# [resolut][Xorg] Problème driver intel

## philpep-tlse

Salut à tous, je suis débutant total sous gentoo donc ne vous moquez pas si je dit n'importe quoi   :Rolling Eyes: 

J'ai des problème avec ma carte intel GMA 950 sur mon laptop ( PB easynote MX45-204 ):

J'utilise le driver i810 et quand je suis dans mon wm ( fvwm-cystal ) j'ai des caractères qui ont une taille énorme ( environs 1/12 de l'écran pris par le mot EDIT de firefox ) Mais ça n'est pas partout, par exemple le menu fvwm-crystal est normal, la page de firefox aussi mais tous les menus ( dans firefox, rox-filer ) sont énormes... J'ai essayé avec le driver intel et ça ne change rien.

En fait j'ai remarqué que c'était un problème général à GNU/Linux mais j'ai réussi à le régler de plusieurs façons différentes sous Ubuntu et Debian, la démarche est toujours la même, il faut passer du driver i810 + 915resolution au driver intel :

- Sous ubuntu aucun problèmes je passe du driver i810 + 915resolution à intel sans qu'il y ai de problèmes

- Sous debian 915resolution dois être désinstallé ET enlevé du démarrage automatique ( avec une commande du style rc-remove 915resolution ) pour pouvoir passer au driver intel sinon j'ai le même problème de taille de caractères énorme...

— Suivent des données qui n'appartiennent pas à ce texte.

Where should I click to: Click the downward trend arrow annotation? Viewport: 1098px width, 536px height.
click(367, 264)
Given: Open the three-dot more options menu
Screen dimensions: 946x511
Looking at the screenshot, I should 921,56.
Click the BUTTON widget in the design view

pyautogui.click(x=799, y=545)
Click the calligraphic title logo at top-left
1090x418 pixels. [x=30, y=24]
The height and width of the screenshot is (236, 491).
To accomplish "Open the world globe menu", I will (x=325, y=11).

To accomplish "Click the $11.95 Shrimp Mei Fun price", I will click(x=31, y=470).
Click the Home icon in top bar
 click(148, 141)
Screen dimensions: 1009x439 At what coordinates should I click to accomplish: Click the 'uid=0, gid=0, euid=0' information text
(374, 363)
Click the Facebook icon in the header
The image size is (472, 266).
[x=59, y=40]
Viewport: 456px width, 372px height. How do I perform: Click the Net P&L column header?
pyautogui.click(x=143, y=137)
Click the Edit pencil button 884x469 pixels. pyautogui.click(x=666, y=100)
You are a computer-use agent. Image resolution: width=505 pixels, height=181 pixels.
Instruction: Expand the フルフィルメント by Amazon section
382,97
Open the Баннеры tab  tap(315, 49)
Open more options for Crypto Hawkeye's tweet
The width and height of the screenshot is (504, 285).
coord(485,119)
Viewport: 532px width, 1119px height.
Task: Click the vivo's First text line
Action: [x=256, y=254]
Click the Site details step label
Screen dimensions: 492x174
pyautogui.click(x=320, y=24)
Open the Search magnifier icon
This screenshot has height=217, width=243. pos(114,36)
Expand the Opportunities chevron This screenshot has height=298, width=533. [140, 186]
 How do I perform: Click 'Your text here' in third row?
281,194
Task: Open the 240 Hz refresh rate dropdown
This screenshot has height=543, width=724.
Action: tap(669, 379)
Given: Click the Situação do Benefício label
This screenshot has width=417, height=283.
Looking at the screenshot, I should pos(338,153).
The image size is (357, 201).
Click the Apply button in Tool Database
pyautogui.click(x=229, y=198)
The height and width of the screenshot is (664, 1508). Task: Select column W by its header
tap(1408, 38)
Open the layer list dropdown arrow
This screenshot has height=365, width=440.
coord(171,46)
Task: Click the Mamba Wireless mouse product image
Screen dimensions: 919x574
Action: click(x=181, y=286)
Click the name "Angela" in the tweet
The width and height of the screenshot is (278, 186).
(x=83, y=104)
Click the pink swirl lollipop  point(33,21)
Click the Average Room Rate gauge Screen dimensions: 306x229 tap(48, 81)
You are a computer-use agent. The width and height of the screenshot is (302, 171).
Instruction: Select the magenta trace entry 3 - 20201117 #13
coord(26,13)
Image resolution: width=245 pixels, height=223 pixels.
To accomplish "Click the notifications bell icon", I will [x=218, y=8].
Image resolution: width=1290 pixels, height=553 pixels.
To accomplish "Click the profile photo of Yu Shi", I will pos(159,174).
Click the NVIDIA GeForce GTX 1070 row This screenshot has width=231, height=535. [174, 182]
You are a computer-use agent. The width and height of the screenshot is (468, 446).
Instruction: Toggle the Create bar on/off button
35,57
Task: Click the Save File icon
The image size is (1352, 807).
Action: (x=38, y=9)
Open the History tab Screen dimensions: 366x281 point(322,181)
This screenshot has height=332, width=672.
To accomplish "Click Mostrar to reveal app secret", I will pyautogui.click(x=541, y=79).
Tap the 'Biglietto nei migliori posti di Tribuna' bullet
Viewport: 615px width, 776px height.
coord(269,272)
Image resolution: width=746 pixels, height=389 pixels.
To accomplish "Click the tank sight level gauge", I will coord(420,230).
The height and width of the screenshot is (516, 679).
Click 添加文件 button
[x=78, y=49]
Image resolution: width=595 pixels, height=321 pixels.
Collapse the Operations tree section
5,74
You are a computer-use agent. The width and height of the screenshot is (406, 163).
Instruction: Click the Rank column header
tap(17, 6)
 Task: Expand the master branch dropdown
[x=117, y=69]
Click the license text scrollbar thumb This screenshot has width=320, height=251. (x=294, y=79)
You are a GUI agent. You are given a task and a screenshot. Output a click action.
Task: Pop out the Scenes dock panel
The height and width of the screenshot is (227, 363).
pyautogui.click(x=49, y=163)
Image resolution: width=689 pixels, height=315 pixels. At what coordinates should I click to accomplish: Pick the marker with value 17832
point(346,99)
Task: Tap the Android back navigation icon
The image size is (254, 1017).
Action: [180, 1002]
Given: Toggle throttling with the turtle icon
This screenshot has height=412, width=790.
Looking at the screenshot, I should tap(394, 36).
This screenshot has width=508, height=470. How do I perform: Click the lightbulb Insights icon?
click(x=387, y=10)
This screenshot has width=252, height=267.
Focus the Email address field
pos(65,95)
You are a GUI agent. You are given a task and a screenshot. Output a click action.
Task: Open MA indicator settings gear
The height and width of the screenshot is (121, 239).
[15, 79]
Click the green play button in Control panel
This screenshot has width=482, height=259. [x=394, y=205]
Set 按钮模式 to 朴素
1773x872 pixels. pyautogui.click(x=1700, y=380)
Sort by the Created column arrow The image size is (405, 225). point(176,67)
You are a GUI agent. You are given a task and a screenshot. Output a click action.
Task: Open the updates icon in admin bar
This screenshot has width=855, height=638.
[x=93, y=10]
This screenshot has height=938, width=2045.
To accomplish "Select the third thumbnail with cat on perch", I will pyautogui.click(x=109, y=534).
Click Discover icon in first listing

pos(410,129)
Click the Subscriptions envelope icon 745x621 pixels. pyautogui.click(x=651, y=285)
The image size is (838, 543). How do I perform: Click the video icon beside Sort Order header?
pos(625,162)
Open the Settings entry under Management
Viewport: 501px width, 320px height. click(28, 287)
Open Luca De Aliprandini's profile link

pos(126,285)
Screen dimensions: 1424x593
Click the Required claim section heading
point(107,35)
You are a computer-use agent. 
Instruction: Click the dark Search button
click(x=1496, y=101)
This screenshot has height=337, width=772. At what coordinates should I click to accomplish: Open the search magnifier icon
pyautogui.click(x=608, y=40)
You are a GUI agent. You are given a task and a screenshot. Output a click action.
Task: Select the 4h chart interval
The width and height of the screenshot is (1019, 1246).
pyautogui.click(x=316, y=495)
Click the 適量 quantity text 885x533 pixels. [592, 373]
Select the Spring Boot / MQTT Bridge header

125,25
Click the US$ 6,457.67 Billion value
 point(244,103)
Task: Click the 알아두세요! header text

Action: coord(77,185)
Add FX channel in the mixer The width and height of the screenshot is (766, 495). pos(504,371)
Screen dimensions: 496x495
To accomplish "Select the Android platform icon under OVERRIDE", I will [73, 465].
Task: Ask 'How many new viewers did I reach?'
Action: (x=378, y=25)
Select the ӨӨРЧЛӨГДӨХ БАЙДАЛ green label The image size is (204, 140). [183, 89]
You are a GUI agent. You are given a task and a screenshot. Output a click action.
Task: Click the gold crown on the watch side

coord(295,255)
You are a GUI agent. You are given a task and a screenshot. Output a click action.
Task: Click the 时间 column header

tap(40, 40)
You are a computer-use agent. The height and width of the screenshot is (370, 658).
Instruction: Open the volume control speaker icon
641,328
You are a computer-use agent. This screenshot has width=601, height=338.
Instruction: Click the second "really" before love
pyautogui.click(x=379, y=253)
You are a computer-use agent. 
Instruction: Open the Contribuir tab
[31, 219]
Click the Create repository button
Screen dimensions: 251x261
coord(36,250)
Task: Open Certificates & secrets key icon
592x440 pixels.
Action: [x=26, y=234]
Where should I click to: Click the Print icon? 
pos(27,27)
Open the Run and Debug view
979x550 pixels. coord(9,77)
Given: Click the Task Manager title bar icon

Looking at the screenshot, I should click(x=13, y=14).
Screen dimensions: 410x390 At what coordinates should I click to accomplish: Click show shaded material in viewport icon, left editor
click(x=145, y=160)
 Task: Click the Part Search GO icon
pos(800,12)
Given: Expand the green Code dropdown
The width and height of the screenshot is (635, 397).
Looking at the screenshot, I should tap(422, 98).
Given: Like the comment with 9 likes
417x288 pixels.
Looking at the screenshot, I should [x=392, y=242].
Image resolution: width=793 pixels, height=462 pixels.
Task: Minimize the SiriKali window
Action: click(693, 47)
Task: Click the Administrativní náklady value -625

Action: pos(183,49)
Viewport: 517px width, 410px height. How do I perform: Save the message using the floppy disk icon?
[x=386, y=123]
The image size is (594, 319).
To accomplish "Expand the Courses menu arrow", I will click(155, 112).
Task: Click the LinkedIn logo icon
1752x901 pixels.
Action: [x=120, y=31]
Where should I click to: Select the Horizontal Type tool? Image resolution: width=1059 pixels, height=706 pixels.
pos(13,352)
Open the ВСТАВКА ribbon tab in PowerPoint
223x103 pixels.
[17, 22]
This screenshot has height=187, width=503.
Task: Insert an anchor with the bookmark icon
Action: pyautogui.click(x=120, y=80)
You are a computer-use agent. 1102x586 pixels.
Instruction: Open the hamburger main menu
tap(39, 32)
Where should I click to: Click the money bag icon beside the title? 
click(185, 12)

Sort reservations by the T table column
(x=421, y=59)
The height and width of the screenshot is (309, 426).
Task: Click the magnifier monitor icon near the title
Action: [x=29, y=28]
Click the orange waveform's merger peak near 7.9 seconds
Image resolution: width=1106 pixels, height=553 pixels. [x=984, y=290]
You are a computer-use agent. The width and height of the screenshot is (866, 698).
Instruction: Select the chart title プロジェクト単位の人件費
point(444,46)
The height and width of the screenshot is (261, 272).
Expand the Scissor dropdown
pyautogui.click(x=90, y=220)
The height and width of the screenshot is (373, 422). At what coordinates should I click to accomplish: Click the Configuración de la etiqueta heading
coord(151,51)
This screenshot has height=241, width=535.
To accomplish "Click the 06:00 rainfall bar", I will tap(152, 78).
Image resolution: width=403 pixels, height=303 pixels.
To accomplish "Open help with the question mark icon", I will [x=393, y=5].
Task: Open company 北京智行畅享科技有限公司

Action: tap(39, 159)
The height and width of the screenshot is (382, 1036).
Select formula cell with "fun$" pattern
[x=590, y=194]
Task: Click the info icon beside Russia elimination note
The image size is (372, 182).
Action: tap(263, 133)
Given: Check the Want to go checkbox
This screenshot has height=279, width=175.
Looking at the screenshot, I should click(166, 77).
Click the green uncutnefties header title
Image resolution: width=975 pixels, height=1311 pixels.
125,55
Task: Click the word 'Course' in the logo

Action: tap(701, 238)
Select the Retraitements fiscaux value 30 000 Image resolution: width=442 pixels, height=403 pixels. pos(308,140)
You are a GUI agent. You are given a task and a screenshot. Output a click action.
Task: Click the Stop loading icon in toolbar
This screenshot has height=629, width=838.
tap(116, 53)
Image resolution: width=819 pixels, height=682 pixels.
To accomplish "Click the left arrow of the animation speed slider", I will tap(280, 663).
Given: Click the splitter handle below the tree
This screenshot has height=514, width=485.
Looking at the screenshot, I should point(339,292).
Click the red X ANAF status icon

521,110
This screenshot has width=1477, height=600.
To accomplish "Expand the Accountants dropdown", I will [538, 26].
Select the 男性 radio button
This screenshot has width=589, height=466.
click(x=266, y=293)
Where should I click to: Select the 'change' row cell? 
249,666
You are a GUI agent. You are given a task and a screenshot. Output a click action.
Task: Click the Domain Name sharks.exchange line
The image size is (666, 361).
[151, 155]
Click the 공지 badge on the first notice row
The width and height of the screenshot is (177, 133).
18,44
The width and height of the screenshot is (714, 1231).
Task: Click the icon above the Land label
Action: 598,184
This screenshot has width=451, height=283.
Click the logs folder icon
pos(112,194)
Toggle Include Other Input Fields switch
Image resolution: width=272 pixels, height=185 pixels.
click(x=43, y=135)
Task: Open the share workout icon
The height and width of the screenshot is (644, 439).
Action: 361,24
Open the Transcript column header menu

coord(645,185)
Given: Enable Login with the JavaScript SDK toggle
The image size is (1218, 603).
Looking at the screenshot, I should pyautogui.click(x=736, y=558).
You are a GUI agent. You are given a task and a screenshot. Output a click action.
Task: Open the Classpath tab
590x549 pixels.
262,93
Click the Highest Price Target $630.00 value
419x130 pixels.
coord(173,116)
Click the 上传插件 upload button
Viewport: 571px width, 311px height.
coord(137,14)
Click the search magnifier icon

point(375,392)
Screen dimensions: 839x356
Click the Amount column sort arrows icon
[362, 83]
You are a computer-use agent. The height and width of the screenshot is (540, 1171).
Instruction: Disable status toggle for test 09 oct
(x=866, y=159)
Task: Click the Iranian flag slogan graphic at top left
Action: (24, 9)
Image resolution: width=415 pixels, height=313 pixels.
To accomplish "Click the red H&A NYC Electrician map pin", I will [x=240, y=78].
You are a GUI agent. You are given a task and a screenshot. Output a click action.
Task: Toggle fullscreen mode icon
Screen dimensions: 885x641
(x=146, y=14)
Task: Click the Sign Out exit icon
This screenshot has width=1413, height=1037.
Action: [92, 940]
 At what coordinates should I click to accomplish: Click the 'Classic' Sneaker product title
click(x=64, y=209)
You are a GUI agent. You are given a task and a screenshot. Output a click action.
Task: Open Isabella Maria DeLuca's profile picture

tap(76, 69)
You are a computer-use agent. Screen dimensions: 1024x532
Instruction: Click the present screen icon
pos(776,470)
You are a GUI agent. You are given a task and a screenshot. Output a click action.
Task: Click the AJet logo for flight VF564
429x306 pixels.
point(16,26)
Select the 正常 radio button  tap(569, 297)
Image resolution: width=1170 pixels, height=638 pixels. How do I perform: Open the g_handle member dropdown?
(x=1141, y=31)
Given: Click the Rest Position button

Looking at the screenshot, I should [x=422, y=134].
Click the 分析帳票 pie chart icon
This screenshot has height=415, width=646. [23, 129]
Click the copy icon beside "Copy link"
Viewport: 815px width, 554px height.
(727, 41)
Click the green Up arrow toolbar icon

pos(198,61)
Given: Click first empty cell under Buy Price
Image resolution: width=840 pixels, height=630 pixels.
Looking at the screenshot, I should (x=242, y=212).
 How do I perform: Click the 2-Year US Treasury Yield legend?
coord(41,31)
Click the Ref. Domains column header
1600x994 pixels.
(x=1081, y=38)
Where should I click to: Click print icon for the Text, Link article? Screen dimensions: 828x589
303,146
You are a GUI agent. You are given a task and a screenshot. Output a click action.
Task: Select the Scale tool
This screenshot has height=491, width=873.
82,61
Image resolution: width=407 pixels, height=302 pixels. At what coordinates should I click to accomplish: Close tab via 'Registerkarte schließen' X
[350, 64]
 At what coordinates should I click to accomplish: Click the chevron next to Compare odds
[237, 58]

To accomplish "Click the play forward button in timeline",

- Sous gentoo si je met intel ou i810 comme driver ça ne change rien. Il m'est impossible d'installer 915resolution car le "paquet" est masqué ( j'ai lu que ça voulait dire instable ? ) du coup je suis bloqué... Je n'ai pas vu de "paquet" correspondant au xserver-xorg-video-intel de debian, j'ai cherché avec emerge --search intel mais ça ne donne rien d'intéressant... 

Si vous avez une idée de là ou ça peut venir dite le moi ? Si vous voulez mon xorg.conf, mon make.conf demandez le moi. Si vous savez quelles sont les spécificités de i810 intel 915resolution ça peut aussi m'instruire...

A+

----------

## kaworu

Salut !

En faite (sauf erreur de ma part) depuis xorg-1.3 tu n'a plus besoin du paquet 915resolution pour avoir la résolution native avec le driver i810.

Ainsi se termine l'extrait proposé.